Reproduce the data below in full and to the letter, images excepted.
*** Given records ***
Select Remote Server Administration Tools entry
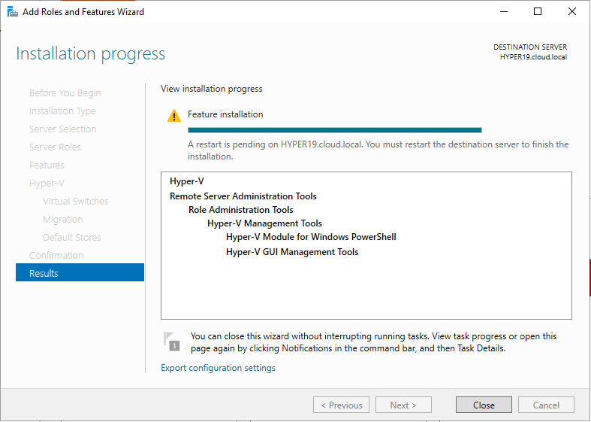Viewport: 591px width, 422px height. tap(243, 196)
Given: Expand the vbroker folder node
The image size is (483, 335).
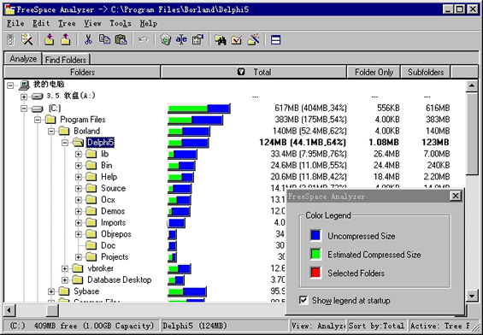Looking at the screenshot, I should (x=65, y=268).
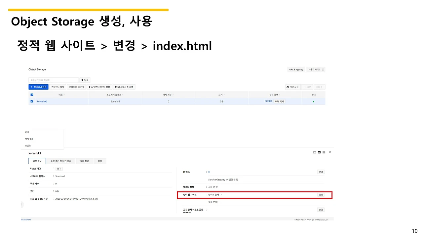
Task: Open 사용자 가이드 via external link icon
Action: point(323,69)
*** End of Given records ***
**Solved problem**.
Select Remote Server Administration Tools entry
Viewport: 591px width, 422px height. tap(243, 196)
Given: Expand the vbroker folder node
The image size is (483, 335).
Looking at the screenshot, I should (x=65, y=268).
Task: Open 사용자 가이드 via external link icon
Action: point(323,69)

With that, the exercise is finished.